Auszug:
------------------------------------------------

Denkt und fühlt man sich da so richtig ein, dann wird einem die tragweite des Geschehenen in regelrecht bedrückendem Ausmaß bewusst. Die alte Garde ausgelöscht, und die nachfolgende Generation wird mit allen Mitteln um die Dominanz ihres jeweiligen Clans kämpfen... Düstere Aussichten für die Zukunft. Und irgendwie hat das alles so einen endgültigen, traurigen Beigeschmack, auch insbesondere, was die Rolle von Flugar in diesem Drama betrifft...
schön war der Kontrast zischen dem Verhalten von Aska und ihrem Bruder- ihr hitziges Temperament hatte sie wohl schon immer- und das ihr Bruder trotz seines Drogenkonsums nicht zu unterschätzen ist, hattest du ja schon bei Bundoris Auftritt angedeutet.

------------------------------------------------

Zu erledigen: Nimm den Auszug über Aska, ihren Bruder und die Clans nach seinem letzten Satz wieder auf und führe ihn weiter.

Material:
------------------------------------------------

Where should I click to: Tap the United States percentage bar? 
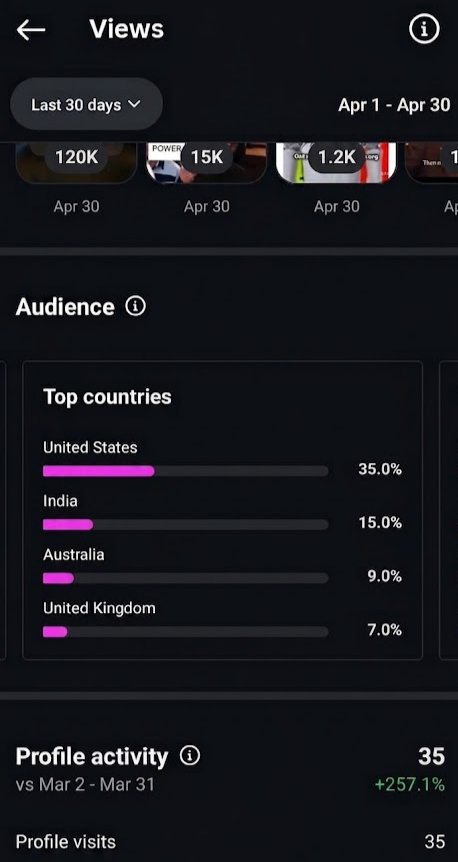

------------------------------------------------

Ergebnis:
Freu mich auf nächsten Dienstag...^^°

LG,
Carcajou
Von: abgemeldet
2007-09-05T14:05:54+00:00 05.09.2007 16:05
WOW ich bin wirklich schwer beeindruckt, woher hast du nur all diese komplizierten Namen????. Die meisten kann ich mir nicht merken, geschweige den aussprechen. ^^°

Vielleicht bekomm ich ja dazu ne Antwort. ^-^

Die Disskusion ziwschen den Geschwister fand ich sehr unterhaltsam, gleichwohl sie am Anfang für mich etwas verwirrend war. ^-^


24
Von:  Hotepneith
2007-09-05T12:54:12+00:00 05.09.2007 14:54
Der wahre krieg um die Macht beginnt, ja, das passt zum aktuellen Kapitel.
Ich frage mich nur, warum sich diese Clans dauernd bekriegen wollen und müssen^^. Alle Elemente zusammen wären eigentlich unschlagbar.

Flugar hat also die Macht der ersten Drachengeneration? Hm.Warum überrascht mich das nicht, und warum gefällt es mir im Hinblick auf die sich anbahnende Entwicklung in SA nicht? Seufz. Ich sag ja schon ncihts mehr...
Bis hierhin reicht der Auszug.